Within each cell, both plant and animal, there are essential parts that have a variety of functions. One of these organelles is the Golgi apparatus which is important for dealing with proteins. It is often termed the post office of the cell because it is involved with sending proteins to the places they need to go. It was first discovered in 1898 by Camillo Golgi, an Italian microscopist. He found what would later become known as the Golgi apparatus within nerve cells.

The appearance of the Golgi apparatus varies within different species but it is always made up of flattened membranous sacs which are called cisternae and has small membrane enclosed vesicles. The Golgi apparatus has several important roles including receiving proteins from the endoplasmic reticulum and modifying them. The Golgi apparatus also concentrates, packages, and sorts through proteins before that are sent to the destinations either within the cell or outside of it.
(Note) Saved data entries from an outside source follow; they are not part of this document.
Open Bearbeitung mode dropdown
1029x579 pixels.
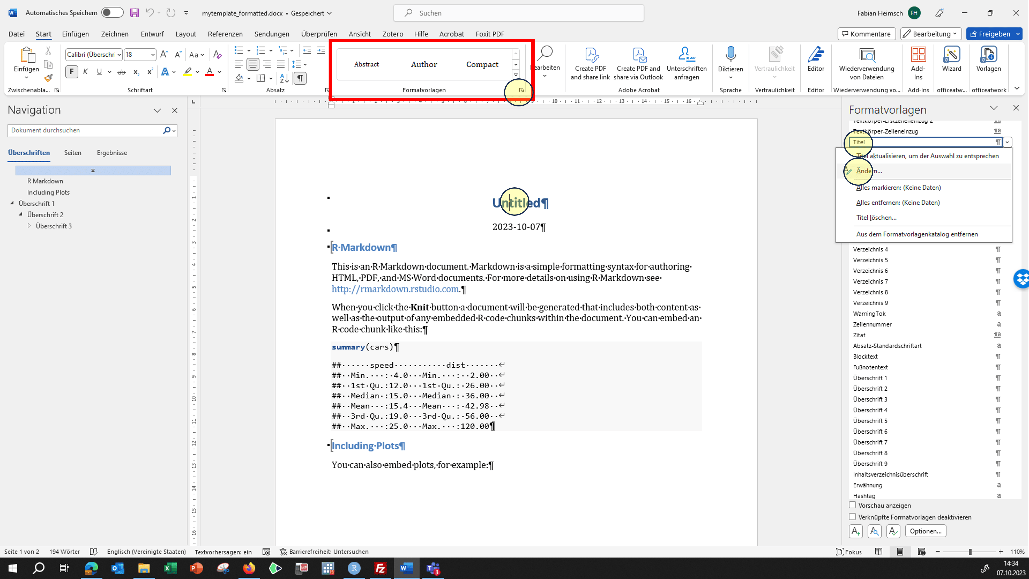[x=930, y=34]
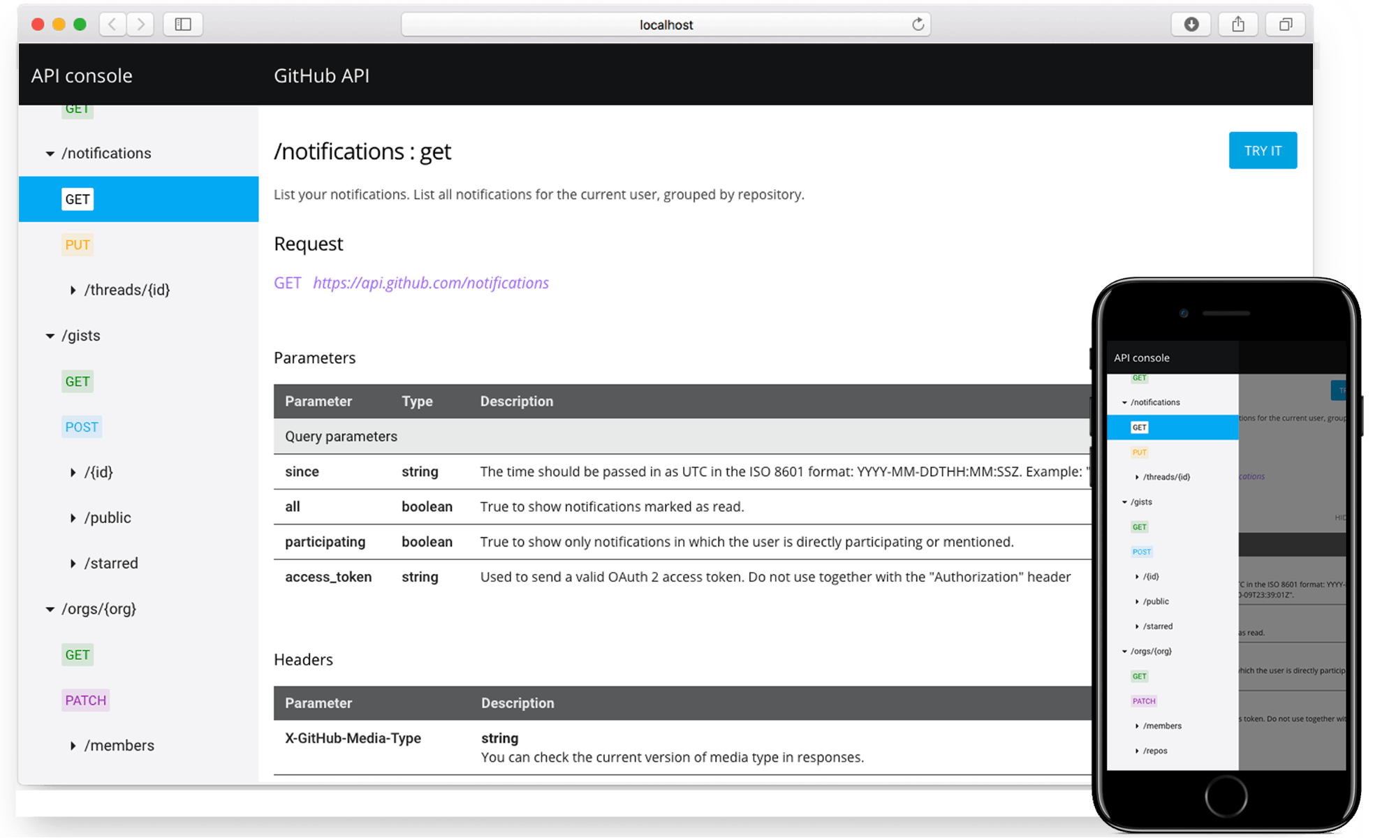Click the TRY IT button
The width and height of the screenshot is (1396, 838).
coord(1262,151)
The last function of the Golgi apparatus takes place within plant cells and is the area where some polysaccharides are synthesized for use in the plant cell wall.

In the cells of plants, fungi, invertebrate animals and fungi the cisternae are individual units that are spread throughout the cytoplasm. In the cells of vertebrate animals however the cisternae are usually concentrated into one larger more complex Golgi apparatus.

There are three distinct parts of the Golgi apparatus that each functions differently: the bottom, the middle, and the top. The bottom cisternae is the cis region of the Golgi apparatus is the closed area to the cell nucleus. The top of the Golgi apparatus is known as the trans region and is closest to the surface of the cell. The cisternae that are located in the middle are called the medial region of the complex. Each different area of the Golgi apparatus contains different enzymes and performs different functions.

The Golgi apparatus receives proteins from the endoplasmic reticulum and packages them and then sends them on. While the proteins are in the Golgi apparatus they are modify them so that they will only reach the proper destination. This is done by tagging the proteins. Proteins are sent to the Golgi apparatus within a vesicle. When they reach the Golgi apparatus they vesicle fuses with the membrane and then the proteins enter the Golgi apparatus. The Golgi apparatus is essential in the transports of lipids around the cell and in the creation of lysosomes.